EUA: chefe militar para América Latina pede demissão
Secretário exige alinhamento na cúpula de defesa, enquanto polêmica diplomática marca passagem de alto oficial por território brasileiro
O almirante Alvin Holsey, comandante das atividades militares dos Estados Unidos na América Latina, anunciou que deixará o posto no fim deste ano. O pedido de demissão acontece em meio às tensões entre EUA e Venezuela, e aos questionamentos sobre o alinhamento ideológico imposto pelo secretário da Guerra, Pete Hegseth.
Nem o secretário Hegseth, nem o almirante Holsey deram explicações sobre a saída, mas, de acordo com o jornal The New York Times, as discordâncias entre os dois oficiais se acirraram, depois que Holsey colocou em dúvida a legitimidade dos ataques a barcos que, segundo Trump, transportavam drogas da Venezuela para os EUA.
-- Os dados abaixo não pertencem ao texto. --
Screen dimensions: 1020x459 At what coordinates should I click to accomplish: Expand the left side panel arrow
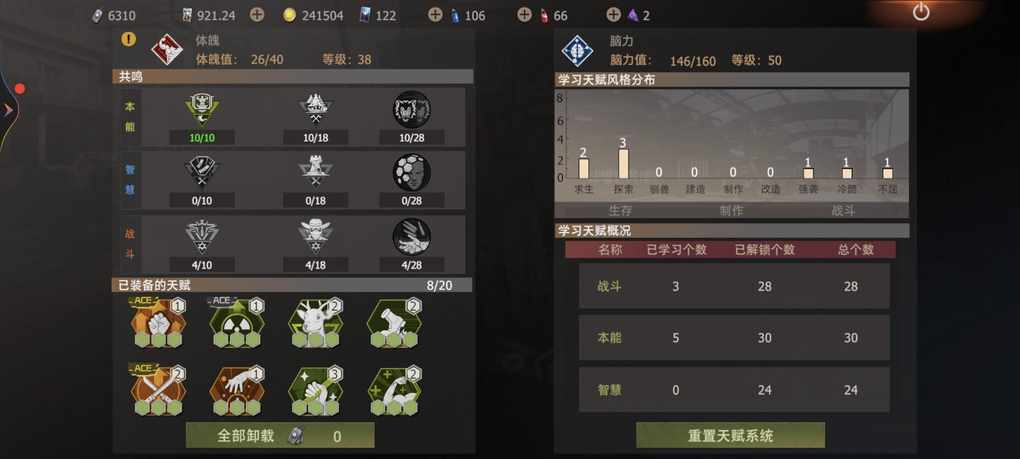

Analistas da política militar indicam que as demissões não se restringem a oficiais negros. As saídas alcançam também mulheres que ocupavam posições de comando.
Críticos sugerem que estes eventos integram a campanha conduzida por Hegseth contra as políticas de diversidade e inclusão dentro das Forças Armadas americanas.
Tensão diplomática com autoridades brasileiras
O oficial Holsey, antes de deixar o cargo, envolveu-se em um incidente com o Brasil, em sua primeira visita oficial ao país, realizada no fim de maio.
Durante a agenda, Holsey requisitou a inspeção de uma instalação militar de menor relevância. O local escolhido para a visita era a capital do Acre, Rio Branco.
O pedido gerou confusão e desconforto nos anfitriões brasileiros. A viagem de Holsey acabou por ser interrompida e cancelada após o episódio.